* Exercise requirements:
Only one stretch of the data below is wanted: the lines from the one with "Zásady ochrany osobních údajů (202, 1079)" through the one with "Podzimní dekorace (185, 480)", repeated exactly.

* Supplied material:

# # # # #

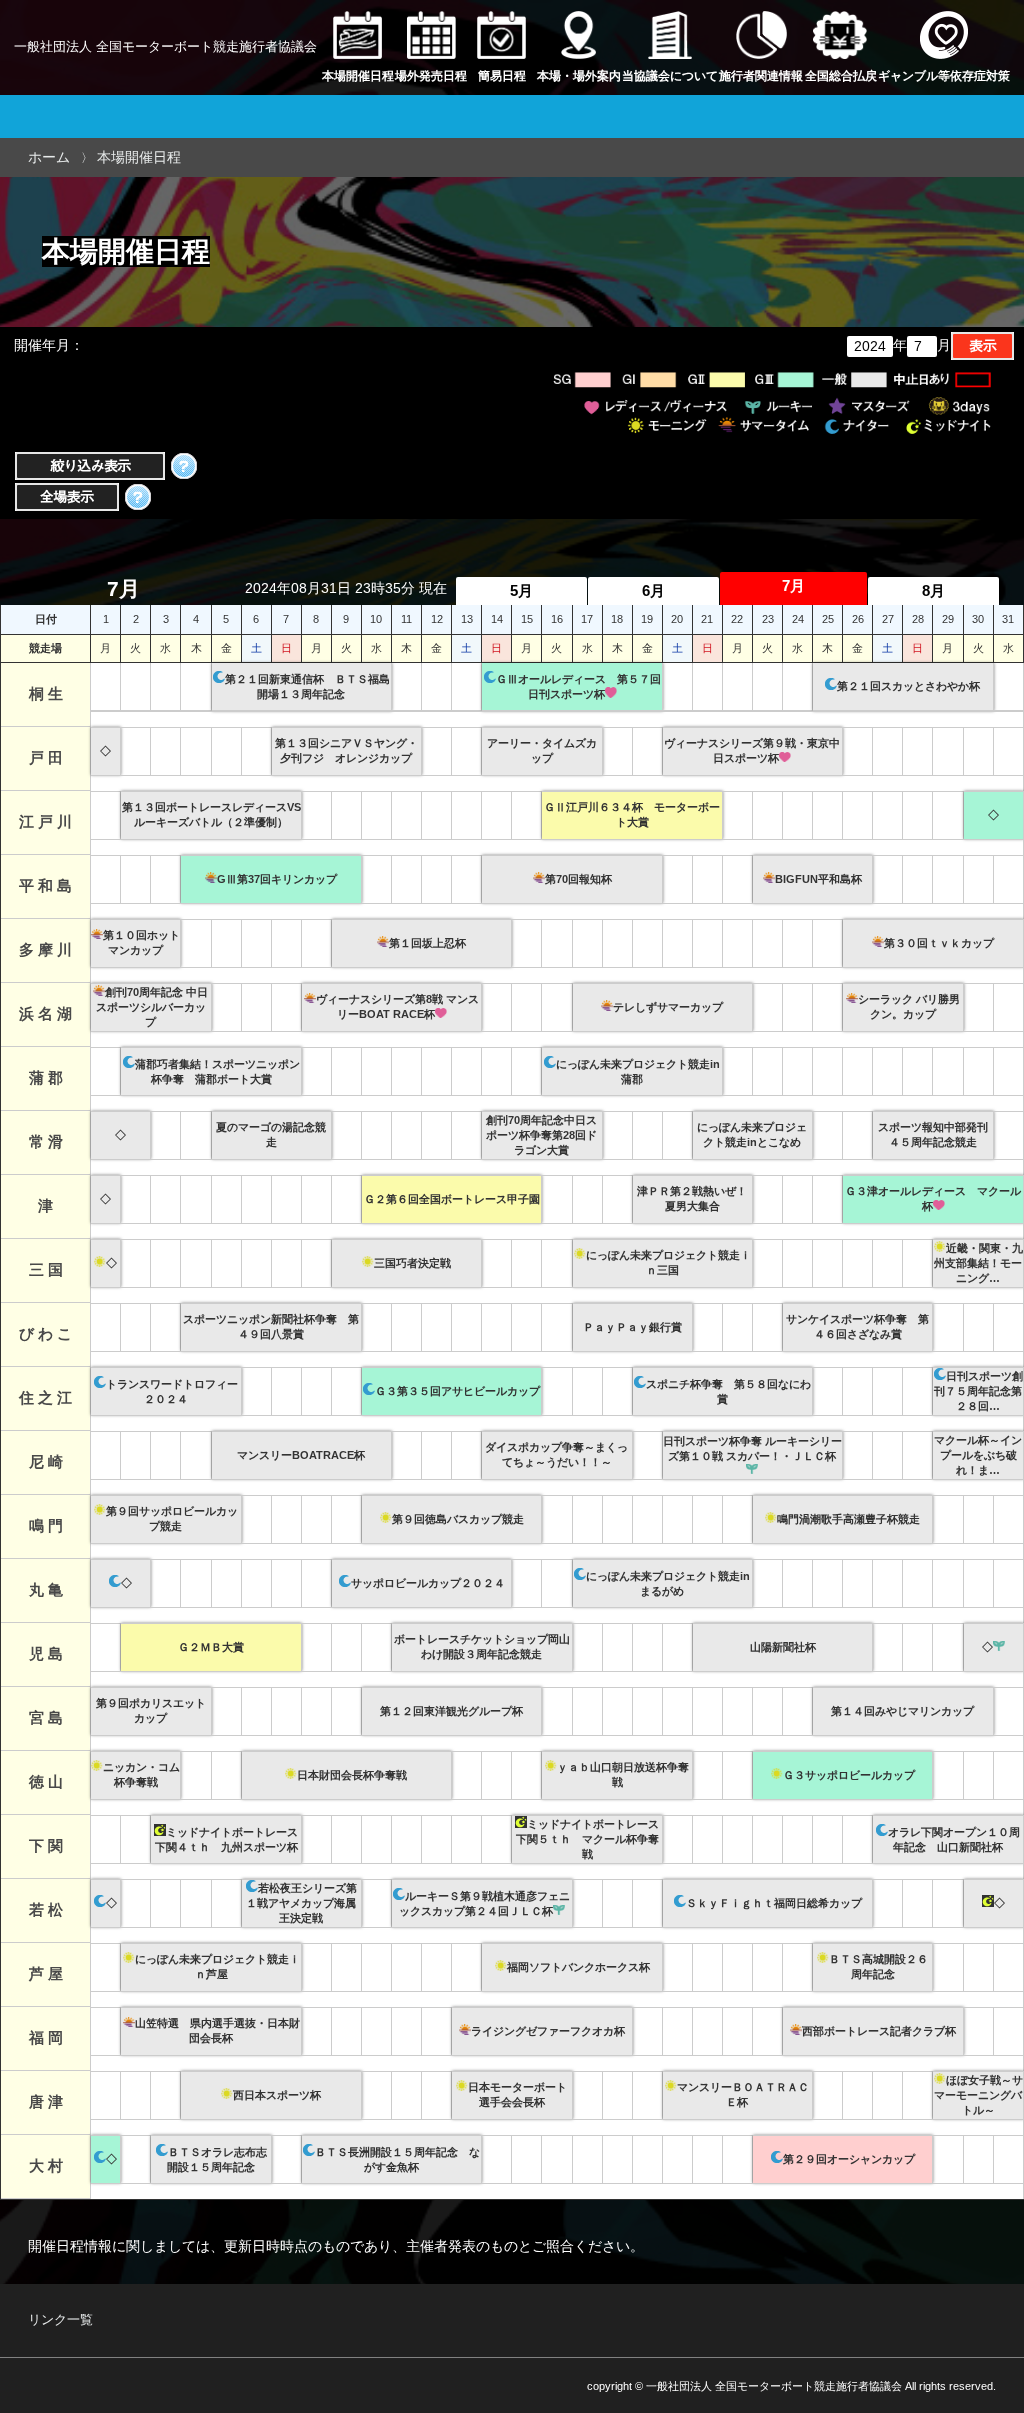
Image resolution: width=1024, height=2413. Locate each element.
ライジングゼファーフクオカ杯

# # # # #

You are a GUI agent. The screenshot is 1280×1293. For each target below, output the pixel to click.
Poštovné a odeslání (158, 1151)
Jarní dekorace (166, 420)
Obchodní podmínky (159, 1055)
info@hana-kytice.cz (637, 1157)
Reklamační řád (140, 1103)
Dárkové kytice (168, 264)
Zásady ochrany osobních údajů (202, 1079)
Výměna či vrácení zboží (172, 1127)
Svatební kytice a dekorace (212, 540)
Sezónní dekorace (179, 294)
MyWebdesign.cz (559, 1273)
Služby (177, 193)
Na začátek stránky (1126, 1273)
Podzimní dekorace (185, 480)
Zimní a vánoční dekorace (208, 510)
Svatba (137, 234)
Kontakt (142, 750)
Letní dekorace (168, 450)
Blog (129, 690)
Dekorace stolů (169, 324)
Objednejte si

# # # # #

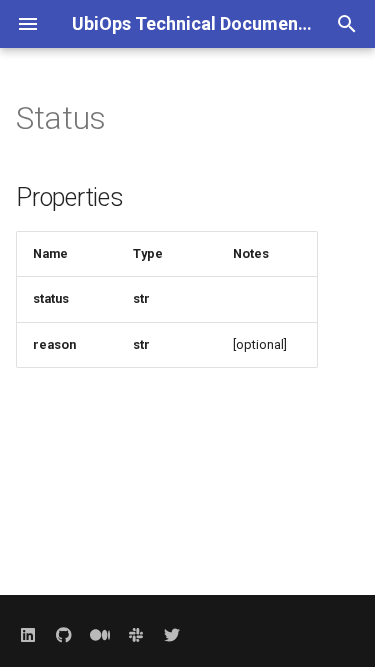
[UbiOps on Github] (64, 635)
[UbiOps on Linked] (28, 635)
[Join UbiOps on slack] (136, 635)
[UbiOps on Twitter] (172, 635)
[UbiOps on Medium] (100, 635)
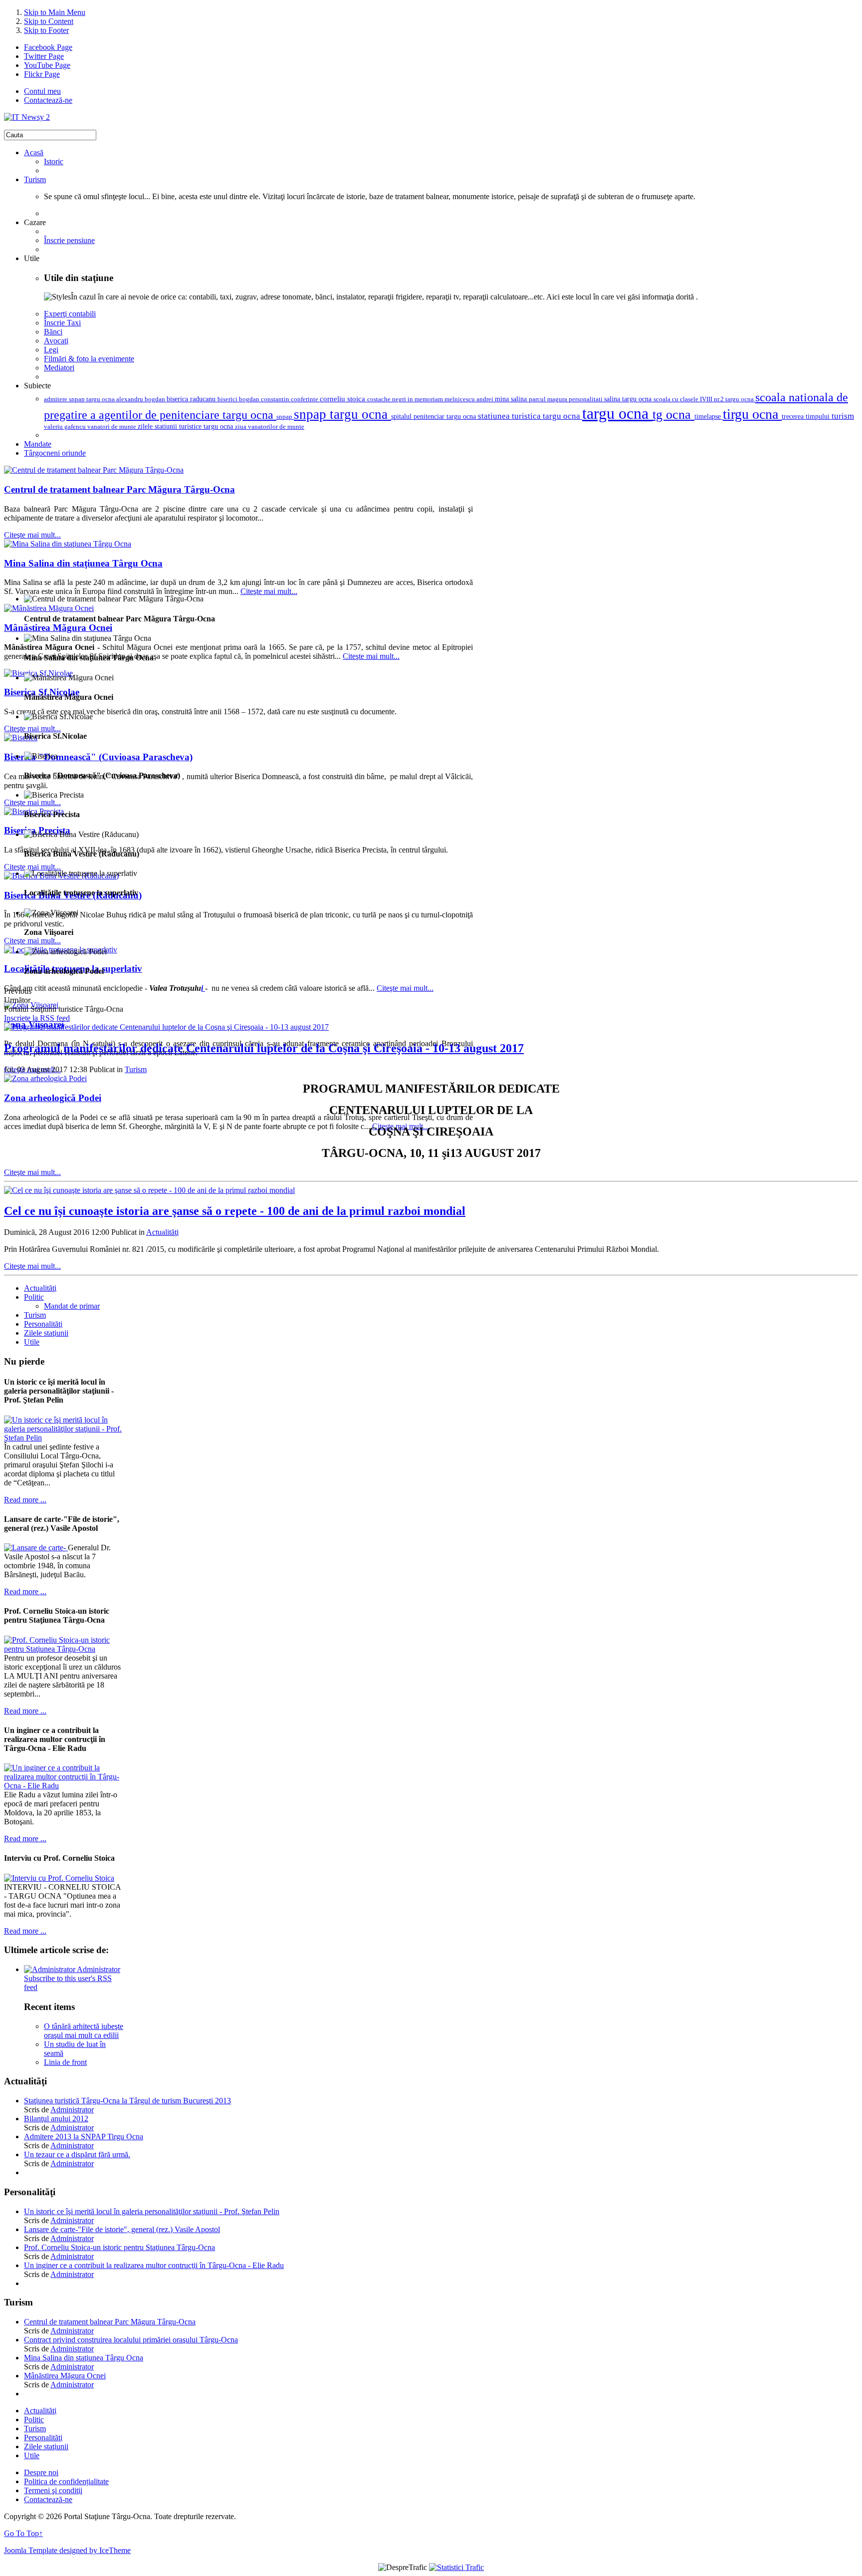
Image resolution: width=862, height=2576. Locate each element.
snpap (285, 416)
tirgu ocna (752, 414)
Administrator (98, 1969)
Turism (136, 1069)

# # # # #

* Solution for this exercise:
Zásady ochrany osobních údajů (202, 1079)
Výměna či vrácení zboží (172, 1127)
Svatební kytice a dekorace (212, 540)
Sezónní dekorace (179, 294)
MyWebdesign.cz (559, 1273)
Služby (177, 193)
Na začátek stránky (1126, 1273)
Podzimní dekorace (185, 480)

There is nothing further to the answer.